Apr 15 2008
Recession in Florida
Posted In: (Not categorized)
A trip to Florida is not something I would usually pick if given my choices of places to travel to. As a child my family and I spent several Christmas vacations and some summers (why would you ‘summer’ in Florida?) there and the state never did much for me. So when my wife was assigned her oral board examination (for her Anesthesia board certification) in Fort Lauderdale, I was not totally thrilled. Plus the fact we are taking a ‘pseudo-vacation’ that costs way more (the test fees alone were $2000) than a preferred trip to the mountains of West Virginia. We are in a recession after all. But thus is just another cost in becoming a physician.
Now that we are here, I have found some interesting and nice things about this beach city. First thing of course is the fact Boston is still stuck with weather in the 40s, while it has been mid 80s here. Also this city is incredible clean, with no visible trash or clutter on the streets of the beaches. And as for restaurants, the River Walk area has tons of choices, including a chocolate and Ice Cream parlor I could live in.
The most eye-opening thing about this city is the wealth that is here. Fort Lauderdale is on the ocean and has several small causeways that have been built to accommodate all the massive yachts and the massive yacht owners’ homes. When I say yachts, I mean 4 or 5 million dollar tri-decked, 160 foot, dual 2,500 hp engined, aluminum hulled monsters that can hold dozens of passengers and needs a crew to man. These are the perfect vessels for that easy trip to the Bahamas with a few dozen of your closets drunken friends. As we walked from our cozy but inflated Courtyard by Marriot to the River Walk, we pasted dozens of these causeways containing hundreds of these boats that Thurston Howl III would be envious of. On a map these causeways look like fingers and the boats are the 5-karat diamonds rings on those fingers.
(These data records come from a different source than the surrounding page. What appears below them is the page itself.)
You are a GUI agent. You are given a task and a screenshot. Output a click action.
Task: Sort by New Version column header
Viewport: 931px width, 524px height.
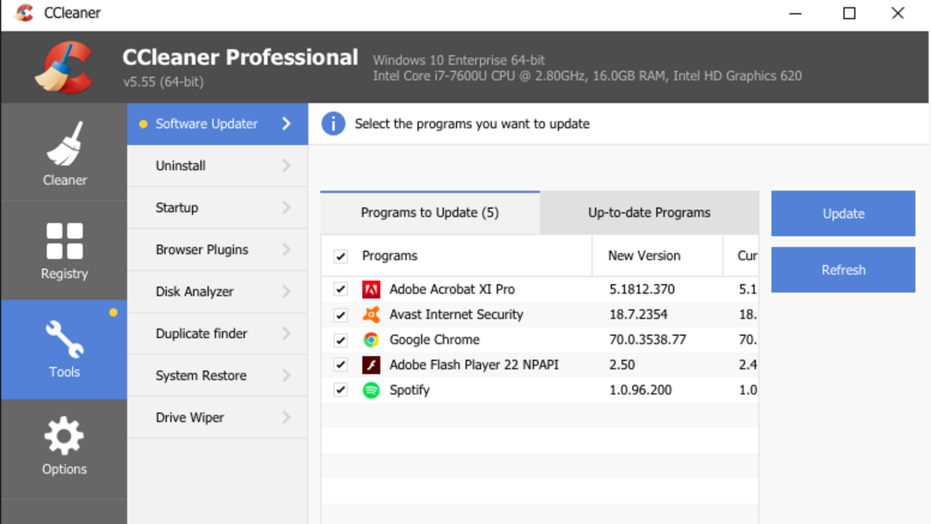pos(644,256)
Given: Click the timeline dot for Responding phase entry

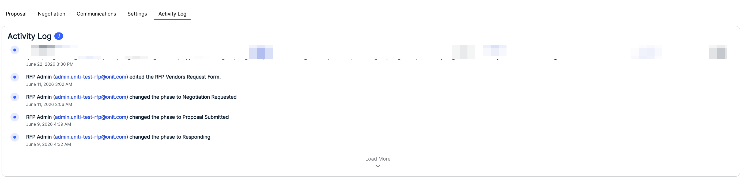Looking at the screenshot, I should pyautogui.click(x=15, y=137).
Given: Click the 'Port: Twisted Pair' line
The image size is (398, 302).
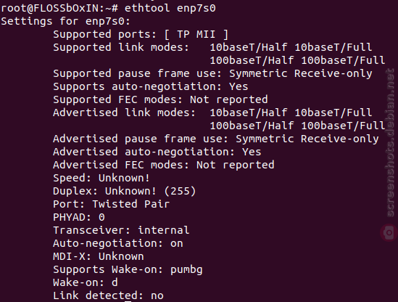Looking at the screenshot, I should (x=112, y=204).
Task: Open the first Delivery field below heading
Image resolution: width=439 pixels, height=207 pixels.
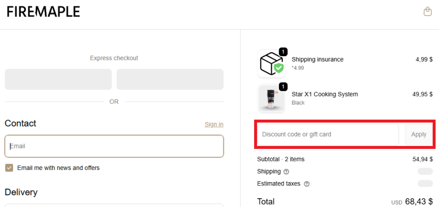Action: tap(114, 205)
For some reason I don’t think these causeway folks are feeling the recession quite like the rest of us. I tried to ask a man pulling into one of the causeways in a new Rolls Royce about how he would survive these troubled economic times, but he just flicked his cigar at me and sped away. When I tried to walk up to one of these 10,000 square foot homes that have the dock for the 2,000 square foot boat, the locked gate at the entrance to each street stopped me. I tried to ask the security guard at the gate, how many of those homes (or boats) were owned by physicians but he didn’t seem to understand the concept. I also saw that if I had made it past the gate, or the guard I would have run into a second gate that is around each home. Safe indeed.
So we just kept walking and I kept thinking about for someone to have that kind of success and to afford such indulgent things, one thing for sure had to happen. Someone else had to get screwed. Like diamond miners in Zimbabwe, coltan miners in The Congo or 10 year olds in China making the Speedos for our Olympic athletes, someone gets hosed for someone else to make that kind of money. I am all for a Capitalist free-market but not a socially conscious free-market.
After about a mile we did finally find a physician. There is doctor’s office in a small building in between these causeways and the start of downtown Fort Lauderdale. The office seemed to be closed and a man in a long white coat left the building and got in his car. As I watched him as his late 1990s Honda Civic took a left and drove AWAY from the mansions and yachts, I wondered how the recession was affecting him.